Ingeborg Bachmann hätte es wissen müssen: Von „Mohn, sehr viel Mohn“ ist auf einer Karte die Rede, die ihr der Dichter Paul Celan zum 23. Geburtstag schickt. Die Schriftstellerin schreibt verliebt zurück, doch war die Karte wohl eher ein Abschiedsgruß. Mohnblüten halten nur wenige Tage. Sie sind ein Symbol für Vergänglichkeit, manchmal auch für Tod. In England gedenkt man mit roten Mohnblüten der Soldaten, die im Ersten Weltkrieg gefallenen sind.
Ältestes Naturdenkmal
Über tausende von Jahren gehörten Felder mit blühendem Klatschmohn (Papaver rhoeas) zu unserem Landschaftsbild. Die Pflanze kam mit den Ackerbauern der Jungsteinzeit aus dem vorderen Orient zu uns.
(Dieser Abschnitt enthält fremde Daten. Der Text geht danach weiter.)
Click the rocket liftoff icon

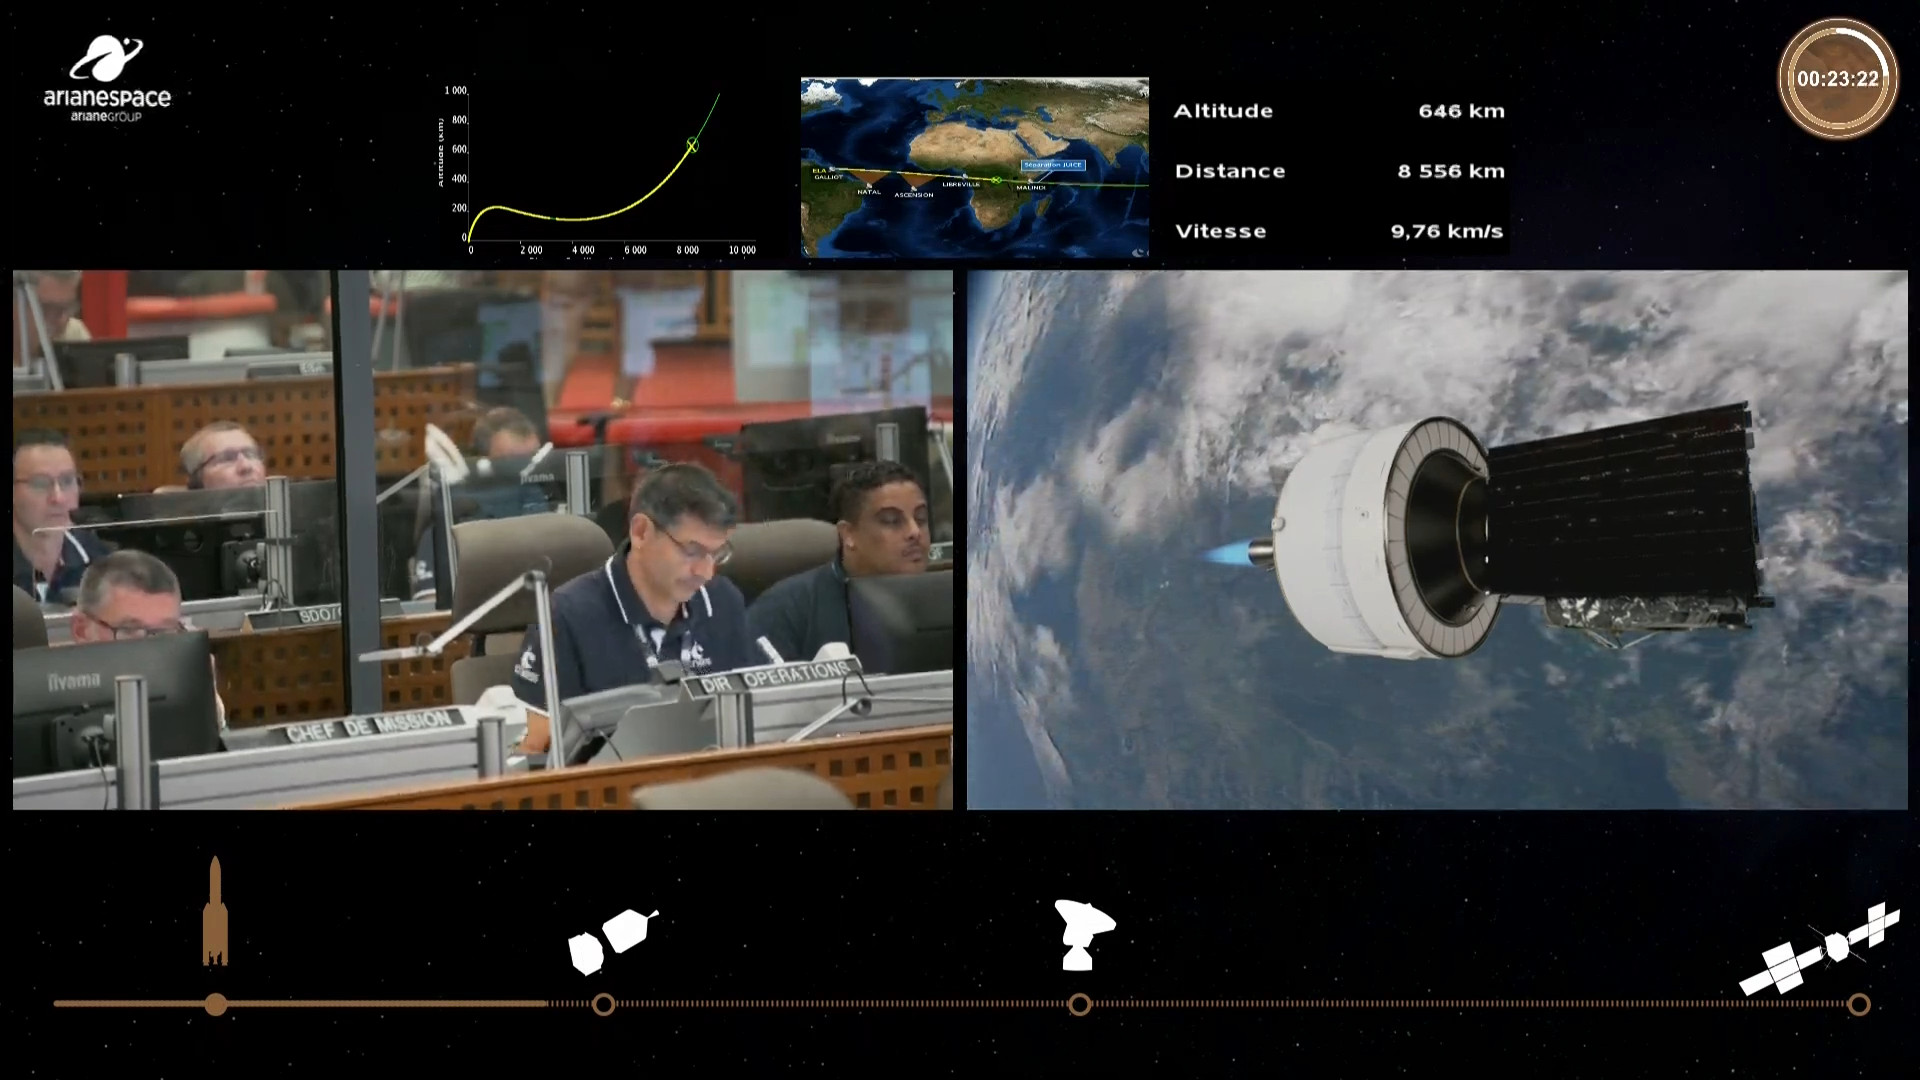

Das war vor 5000 bis 7000 Jahren. Sie befand sich als blinder Passagier im Saatgut. Der Regensburger Botaniker Peter Poschlod nennt den Klatschmohn deshalb „eines der ältesten Kulturdenkmäler der sesshaften Menschheit“.
Fliehkraft-Prinzip
Um sich weiträumig zu vermehren produziert der Klatschmohn pro Kapsel 2000 bis 5000 sehr kleine Samen. Die Löcher für ihren Austritt befinden sich direkt unter einem etwas überstehenden Dach. Der Wind weht darunter, hinein in die Löcher und trägt die Samen viele Meter weit hinaus. Botaniker nennen das Prinzip „Fliehkraft-Windstreuer“. In der heutigen Landwirtschaft nützt das Prinzip dem Mohn wenig. Auf mehr als 90 Prozent der Ackerflächen wächst er nicht mehr. So sind unsere Sommer um eine Farbe ärmer geworden.